You probably already know this, but Windows manages two permissions for sharing - file security and sharing settings. Both will have to be setup in order to access a network share. If you right-click a shared folder, you'll need to set up permission in both the Sharing and Security tabs.

I suspect the problem is actually related to using the NETWORK SERVICE account and not your sharing permissions. The service level accounts (SYSTEM and NETWORK SERVICE) are local to the machine you're on, which has some consequences. For instance, consider how your permissions are setup using fully-qualified names:

On your application server, the account running your ASP.NET application is "5lovak's Server\NETWORK SERVICE". On the network share, which is on another machine, the local account is actually "5lovak's Network Share Server\NETWORK SERVICE".

Despite having the same account name, they are different accounts, so you won't be able to access the share that way.

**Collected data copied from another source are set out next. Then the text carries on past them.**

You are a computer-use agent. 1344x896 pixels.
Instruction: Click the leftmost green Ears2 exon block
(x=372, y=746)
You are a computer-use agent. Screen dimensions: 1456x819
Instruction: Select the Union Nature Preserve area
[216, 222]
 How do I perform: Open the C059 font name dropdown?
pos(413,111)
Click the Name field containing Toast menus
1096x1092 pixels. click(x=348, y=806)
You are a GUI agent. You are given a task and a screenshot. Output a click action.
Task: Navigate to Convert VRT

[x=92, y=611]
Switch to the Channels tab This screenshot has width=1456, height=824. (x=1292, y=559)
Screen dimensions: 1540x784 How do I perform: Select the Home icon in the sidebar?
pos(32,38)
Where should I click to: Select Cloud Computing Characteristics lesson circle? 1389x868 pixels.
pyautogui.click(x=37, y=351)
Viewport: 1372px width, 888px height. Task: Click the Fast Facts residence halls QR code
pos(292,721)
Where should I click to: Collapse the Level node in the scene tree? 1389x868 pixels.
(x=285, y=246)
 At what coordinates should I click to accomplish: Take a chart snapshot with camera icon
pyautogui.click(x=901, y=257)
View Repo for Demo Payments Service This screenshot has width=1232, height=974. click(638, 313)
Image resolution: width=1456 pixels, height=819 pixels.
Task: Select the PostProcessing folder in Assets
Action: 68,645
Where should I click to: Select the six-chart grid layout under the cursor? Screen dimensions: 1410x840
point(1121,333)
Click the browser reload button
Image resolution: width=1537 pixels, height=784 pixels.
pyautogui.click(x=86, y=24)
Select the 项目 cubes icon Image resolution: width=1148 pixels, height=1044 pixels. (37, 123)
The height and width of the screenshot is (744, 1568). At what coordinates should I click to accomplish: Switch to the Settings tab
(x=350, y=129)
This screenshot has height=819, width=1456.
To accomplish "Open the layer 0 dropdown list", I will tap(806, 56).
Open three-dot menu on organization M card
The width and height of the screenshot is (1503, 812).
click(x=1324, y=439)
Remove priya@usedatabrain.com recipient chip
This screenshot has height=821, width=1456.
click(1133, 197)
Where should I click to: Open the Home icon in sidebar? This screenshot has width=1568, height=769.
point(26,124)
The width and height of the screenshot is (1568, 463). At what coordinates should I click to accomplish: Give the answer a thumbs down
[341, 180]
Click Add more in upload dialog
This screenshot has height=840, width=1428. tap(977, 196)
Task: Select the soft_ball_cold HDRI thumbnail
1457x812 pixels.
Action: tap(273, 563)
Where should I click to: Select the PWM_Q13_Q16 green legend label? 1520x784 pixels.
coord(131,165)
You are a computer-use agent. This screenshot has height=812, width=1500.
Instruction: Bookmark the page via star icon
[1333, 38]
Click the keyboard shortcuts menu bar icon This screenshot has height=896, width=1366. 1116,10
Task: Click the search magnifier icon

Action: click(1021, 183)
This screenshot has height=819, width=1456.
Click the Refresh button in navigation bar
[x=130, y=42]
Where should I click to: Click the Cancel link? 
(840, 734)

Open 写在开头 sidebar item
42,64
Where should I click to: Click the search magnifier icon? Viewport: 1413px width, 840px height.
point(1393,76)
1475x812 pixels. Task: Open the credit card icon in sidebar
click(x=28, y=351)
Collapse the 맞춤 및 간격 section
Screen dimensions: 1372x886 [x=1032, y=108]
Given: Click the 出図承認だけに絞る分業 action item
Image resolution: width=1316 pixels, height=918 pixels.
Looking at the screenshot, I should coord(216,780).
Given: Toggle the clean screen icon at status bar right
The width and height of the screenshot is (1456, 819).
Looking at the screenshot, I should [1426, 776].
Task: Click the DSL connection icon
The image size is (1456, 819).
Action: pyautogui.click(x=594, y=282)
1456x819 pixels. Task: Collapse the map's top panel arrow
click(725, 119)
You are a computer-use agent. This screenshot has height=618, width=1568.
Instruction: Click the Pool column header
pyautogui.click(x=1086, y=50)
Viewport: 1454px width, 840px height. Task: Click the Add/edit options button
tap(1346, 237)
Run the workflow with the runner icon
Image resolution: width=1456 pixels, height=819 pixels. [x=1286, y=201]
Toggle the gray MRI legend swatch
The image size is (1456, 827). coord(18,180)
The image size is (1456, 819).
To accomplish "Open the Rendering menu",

I think the appropriate way to set this up is to create a new Windows user account and use it exclusively for this purpose. Windows has traditionally had a "cheap" way of faking a domain-like user: just create a local user on both machines and ensure they both have the same password. I'm not sure why this doesn't apply for NETWORK SERVICE and SYSTEM, but I suspect there are good reasons.

So, try this:

  1. On your IIS machine, create a user called IUSR_SHARE (or whatever). Set a password!
  2. On your network share machine, create a user called IUSR_SHARE and set the same password.
  3. In IIS Manager, select the application pool that your web app is using (create a new one if you are using the default ones). Click on Advanced Settings in the right Actions bar. Under Process Model, change the user to IUSR_SHARE.

I don't have a setup here where I can easily test this, but I suspect it'll work.